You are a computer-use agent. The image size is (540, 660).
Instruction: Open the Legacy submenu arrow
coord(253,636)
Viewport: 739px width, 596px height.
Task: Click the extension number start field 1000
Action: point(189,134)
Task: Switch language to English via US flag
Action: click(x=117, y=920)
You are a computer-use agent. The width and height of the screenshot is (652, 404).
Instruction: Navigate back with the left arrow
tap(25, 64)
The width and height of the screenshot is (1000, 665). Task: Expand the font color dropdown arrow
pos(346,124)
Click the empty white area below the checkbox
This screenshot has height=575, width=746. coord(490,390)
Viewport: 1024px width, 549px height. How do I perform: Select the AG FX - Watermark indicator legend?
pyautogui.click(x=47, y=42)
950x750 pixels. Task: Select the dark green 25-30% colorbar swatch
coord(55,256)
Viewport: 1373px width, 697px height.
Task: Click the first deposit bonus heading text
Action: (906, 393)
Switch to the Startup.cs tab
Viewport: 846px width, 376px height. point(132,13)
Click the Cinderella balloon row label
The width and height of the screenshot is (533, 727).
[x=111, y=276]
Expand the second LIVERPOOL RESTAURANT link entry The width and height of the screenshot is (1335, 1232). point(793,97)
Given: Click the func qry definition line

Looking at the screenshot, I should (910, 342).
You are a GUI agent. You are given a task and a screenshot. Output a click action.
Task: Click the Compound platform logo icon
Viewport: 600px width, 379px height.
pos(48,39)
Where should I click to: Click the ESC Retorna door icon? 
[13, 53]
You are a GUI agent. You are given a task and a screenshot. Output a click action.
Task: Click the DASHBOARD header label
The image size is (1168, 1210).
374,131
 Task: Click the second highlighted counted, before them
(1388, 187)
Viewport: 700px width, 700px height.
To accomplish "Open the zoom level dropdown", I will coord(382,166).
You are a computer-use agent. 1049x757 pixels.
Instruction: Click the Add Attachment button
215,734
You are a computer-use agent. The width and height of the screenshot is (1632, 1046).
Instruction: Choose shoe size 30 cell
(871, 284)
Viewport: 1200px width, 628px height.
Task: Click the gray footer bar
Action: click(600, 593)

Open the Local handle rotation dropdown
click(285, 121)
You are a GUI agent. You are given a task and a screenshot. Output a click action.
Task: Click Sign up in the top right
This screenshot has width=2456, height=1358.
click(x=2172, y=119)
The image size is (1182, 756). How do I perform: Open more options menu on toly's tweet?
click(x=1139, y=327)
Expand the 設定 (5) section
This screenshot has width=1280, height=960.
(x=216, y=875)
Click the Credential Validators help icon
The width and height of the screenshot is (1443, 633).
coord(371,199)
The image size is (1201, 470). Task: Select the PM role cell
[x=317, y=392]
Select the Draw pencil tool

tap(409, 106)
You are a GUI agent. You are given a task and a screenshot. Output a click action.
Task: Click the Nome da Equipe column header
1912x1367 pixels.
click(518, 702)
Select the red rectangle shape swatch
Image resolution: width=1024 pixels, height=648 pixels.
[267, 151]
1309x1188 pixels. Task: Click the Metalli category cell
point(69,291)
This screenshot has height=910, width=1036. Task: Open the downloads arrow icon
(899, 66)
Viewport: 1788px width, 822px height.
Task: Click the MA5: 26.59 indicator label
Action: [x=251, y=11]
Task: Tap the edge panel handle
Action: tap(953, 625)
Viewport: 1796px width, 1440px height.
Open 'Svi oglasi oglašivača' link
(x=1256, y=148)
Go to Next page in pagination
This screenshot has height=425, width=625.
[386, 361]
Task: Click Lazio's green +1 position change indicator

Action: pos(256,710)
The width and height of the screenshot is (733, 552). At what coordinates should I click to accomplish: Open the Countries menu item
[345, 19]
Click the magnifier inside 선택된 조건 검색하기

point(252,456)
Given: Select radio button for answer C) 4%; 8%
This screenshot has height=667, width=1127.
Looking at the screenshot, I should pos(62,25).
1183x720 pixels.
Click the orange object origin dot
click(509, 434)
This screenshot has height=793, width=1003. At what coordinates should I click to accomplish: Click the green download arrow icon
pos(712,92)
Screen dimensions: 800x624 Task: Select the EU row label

○ ○ ○ ○ ○ ○ ○

◆ Try it
Every line of the material above is to be copied exactly.

◆ Answer area
You are a computer-use agent. The image size is (540, 660).
Instruction: Open the Legacy submenu arrow
coord(253,636)
Viewport: 739px width, 596px height.
Task: Click the extension number start field 1000
Action: point(189,134)
Task: Switch language to English via US flag
Action: click(x=117, y=920)
You are a computer-use agent. The width and height of the screenshot is (652, 404).
Instruction: Navigate back with the left arrow
tap(25, 64)
The width and height of the screenshot is (1000, 665). Task: Expand the font color dropdown arrow
pos(346,124)
Click the empty white area below the checkbox
This screenshot has height=575, width=746. coord(490,390)
Viewport: 1024px width, 549px height. How do I perform: Select the AG FX - Watermark indicator legend?
pyautogui.click(x=47, y=42)
950x750 pixels. Task: Select the dark green 25-30% colorbar swatch
coord(55,256)
Viewport: 1373px width, 697px height.
Task: Click the first deposit bonus heading text
Action: (906, 393)
Switch to the Startup.cs tab
Viewport: 846px width, 376px height. point(132,13)
Click the Cinderella balloon row label
The width and height of the screenshot is (533, 727).
[x=111, y=276]
Expand the second LIVERPOOL RESTAURANT link entry The width and height of the screenshot is (1335, 1232). point(793,97)
Given: Click the func qry definition line

Looking at the screenshot, I should (910, 342).
You are a GUI agent. You are given a task and a screenshot. Output a click action.
Task: Click the Compound platform logo icon
Viewport: 600px width, 379px height.
pos(48,39)
Where should I click to: Click the ESC Retorna door icon? 
[13, 53]
You are a GUI agent. You are given a task and a screenshot. Output a click action.
Task: Click the DASHBOARD header label
The image size is (1168, 1210).
374,131
 Task: Click the second highlighted counted, before them
(1388, 187)
Viewport: 700px width, 700px height.
To accomplish "Open the zoom level dropdown", I will coord(382,166).
You are a computer-use agent. 1049x757 pixels.
Instruction: Click the Add Attachment button
215,734
You are a computer-use agent. The width and height of the screenshot is (1632, 1046).
Instruction: Choose shoe size 30 cell
(871, 284)
Viewport: 1200px width, 628px height.
Task: Click the gray footer bar
Action: click(600, 593)

Open the Local handle rotation dropdown
click(285, 121)
You are a GUI agent. You are given a task and a screenshot. Output a click action.
Task: Click Sign up in the top right
This screenshot has width=2456, height=1358.
click(x=2172, y=119)
The image size is (1182, 756). How do I perform: Open more options menu on toly's tweet?
click(x=1139, y=327)
Expand the 設定 (5) section
This screenshot has width=1280, height=960.
(x=216, y=875)
Click the Credential Validators help icon
The width and height of the screenshot is (1443, 633).
coord(371,199)
The image size is (1201, 470). Task: Select the PM role cell
[x=317, y=392]
Select the Draw pencil tool

tap(409, 106)
You are a GUI agent. You are given a task and a screenshot. Output a click action.
Task: Click the Nome da Equipe column header
1912x1367 pixels.
click(518, 702)
Select the red rectangle shape swatch
Image resolution: width=1024 pixels, height=648 pixels.
[267, 151]
1309x1188 pixels. Task: Click the Metalli category cell
point(69,291)
This screenshot has height=910, width=1036. Task: Open the downloads arrow icon
(899, 66)
Viewport: 1788px width, 822px height.
Task: Click the MA5: 26.59 indicator label
Action: [x=251, y=11]
Task: Tap the edge panel handle
Action: tap(953, 625)
Viewport: 1796px width, 1440px height.
Open 'Svi oglasi oglašivača' link
(x=1256, y=148)
Go to Next page in pagination
This screenshot has height=425, width=625.
[386, 361]
Task: Click Lazio's green +1 position change indicator

Action: pos(256,710)
The width and height of the screenshot is (733, 552). At what coordinates should I click to accomplish: Open the Countries menu item
[345, 19]
Click the magnifier inside 선택된 조건 검색하기

point(252,456)
Given: Select radio button for answer C) 4%; 8%
This screenshot has height=667, width=1127.
Looking at the screenshot, I should pos(62,25).
1183x720 pixels.
Click the orange object origin dot
click(509, 434)
This screenshot has height=793, width=1003. At what coordinates should I click to accomplish: Click the green download arrow icon
pos(712,92)
Screen dimensions: 800x624 Task: Select the EU row label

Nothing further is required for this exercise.